Find is a recursive command. This means that it will automatically descend into each directory that it runs into while searching.
A typical find command à la beagle is
find . -exec grep "printer" {} \;

If you need to find a filename, you might as well use locate, but find can cut that mustard as well...

Let's find all ogg files on our box. This command:
$ find . -name \*.ogg -printf %f\\n
lists the filenames of all .ogg files inside (and under) the current directory.
The 'double backslash n' is important; '\n' indicates the start of a new line.
The single backslash needs to be escaped by another one so the shell doesn't run amok on it.

Ditto for pdf files:
find . -name \*.pdf -printf %f\\n


finding filetypes & the important use of quotes
Let's try to find all c files on our drives.
find / -iname *.c
no good, as you can see.

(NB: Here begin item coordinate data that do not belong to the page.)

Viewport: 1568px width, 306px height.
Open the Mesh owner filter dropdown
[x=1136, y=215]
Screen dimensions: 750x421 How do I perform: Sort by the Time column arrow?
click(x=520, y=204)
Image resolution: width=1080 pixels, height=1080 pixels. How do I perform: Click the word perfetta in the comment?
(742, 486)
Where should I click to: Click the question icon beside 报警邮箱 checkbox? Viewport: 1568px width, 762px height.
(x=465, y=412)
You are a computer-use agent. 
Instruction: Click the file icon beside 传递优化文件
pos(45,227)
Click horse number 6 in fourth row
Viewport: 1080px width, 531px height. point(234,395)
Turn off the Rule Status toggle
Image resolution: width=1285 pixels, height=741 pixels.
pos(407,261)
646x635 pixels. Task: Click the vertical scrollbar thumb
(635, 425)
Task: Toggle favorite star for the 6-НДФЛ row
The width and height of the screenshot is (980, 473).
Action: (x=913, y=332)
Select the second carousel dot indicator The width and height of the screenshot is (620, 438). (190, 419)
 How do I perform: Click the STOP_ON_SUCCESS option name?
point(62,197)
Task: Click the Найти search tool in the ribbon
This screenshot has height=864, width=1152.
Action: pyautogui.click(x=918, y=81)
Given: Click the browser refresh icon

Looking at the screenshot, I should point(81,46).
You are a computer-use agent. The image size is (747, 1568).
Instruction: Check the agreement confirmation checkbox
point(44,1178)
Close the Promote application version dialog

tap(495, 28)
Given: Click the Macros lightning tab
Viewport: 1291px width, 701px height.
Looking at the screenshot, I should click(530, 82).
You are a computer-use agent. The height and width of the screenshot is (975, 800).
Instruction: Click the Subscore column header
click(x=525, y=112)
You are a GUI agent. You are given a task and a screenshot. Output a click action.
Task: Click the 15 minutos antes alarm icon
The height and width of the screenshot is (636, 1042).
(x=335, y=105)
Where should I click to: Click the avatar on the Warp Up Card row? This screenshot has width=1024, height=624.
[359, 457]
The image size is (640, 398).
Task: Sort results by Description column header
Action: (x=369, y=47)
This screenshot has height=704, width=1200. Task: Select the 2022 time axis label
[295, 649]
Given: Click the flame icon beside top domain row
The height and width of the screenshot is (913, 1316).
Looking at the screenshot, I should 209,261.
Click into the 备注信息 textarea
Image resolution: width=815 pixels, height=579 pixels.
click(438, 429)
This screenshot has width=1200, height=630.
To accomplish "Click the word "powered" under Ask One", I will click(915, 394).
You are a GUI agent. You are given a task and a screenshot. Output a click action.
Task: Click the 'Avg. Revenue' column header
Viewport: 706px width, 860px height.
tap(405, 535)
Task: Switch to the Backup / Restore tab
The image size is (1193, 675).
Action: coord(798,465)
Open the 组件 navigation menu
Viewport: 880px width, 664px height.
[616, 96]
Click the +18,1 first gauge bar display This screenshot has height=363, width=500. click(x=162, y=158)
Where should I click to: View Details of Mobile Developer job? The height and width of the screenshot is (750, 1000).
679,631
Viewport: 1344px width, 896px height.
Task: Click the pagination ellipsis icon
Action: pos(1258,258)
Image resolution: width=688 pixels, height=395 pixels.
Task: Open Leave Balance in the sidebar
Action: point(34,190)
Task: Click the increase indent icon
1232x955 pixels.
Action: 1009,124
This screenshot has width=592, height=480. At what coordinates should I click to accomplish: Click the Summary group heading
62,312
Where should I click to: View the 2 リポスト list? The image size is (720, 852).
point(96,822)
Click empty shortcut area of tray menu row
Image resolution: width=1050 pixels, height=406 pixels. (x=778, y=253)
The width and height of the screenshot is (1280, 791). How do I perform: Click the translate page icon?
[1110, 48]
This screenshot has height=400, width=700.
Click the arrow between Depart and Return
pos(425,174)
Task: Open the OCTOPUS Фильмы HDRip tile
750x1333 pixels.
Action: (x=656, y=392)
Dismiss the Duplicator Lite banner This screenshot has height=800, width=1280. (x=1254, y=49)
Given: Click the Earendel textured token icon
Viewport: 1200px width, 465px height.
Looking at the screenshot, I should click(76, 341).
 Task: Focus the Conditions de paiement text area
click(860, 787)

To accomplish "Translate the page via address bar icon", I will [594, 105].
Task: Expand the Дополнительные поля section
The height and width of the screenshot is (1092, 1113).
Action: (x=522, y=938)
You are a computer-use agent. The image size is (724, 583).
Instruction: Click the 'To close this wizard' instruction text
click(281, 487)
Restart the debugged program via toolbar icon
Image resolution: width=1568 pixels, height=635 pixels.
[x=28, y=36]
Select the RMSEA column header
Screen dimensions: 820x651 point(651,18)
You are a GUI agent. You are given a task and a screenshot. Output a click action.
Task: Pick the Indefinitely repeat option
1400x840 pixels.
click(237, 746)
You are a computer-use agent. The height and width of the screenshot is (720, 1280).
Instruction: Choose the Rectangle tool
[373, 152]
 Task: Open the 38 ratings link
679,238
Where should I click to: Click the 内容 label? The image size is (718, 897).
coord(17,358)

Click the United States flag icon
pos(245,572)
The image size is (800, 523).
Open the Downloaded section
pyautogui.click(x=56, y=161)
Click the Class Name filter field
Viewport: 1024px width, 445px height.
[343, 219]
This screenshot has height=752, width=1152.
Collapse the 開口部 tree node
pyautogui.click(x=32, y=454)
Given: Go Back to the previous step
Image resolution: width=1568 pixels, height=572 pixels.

We'll get the following:
find: paths must precede expression Usage: find [path...] [expression]
ergo we better "redo" our command, but this time we'll put our target in quotes:
find / -iname '*.c'
or
find / -iname '*arhamme*'
everywhere on your box or
find . -iname '*arhamme*'
only downward your given directory
In fact everytime we use wildcards, in order to prevent the shell from interpreting those very wildcards in ways we don't intend, we MUST surround what we're searching for with quotation marks.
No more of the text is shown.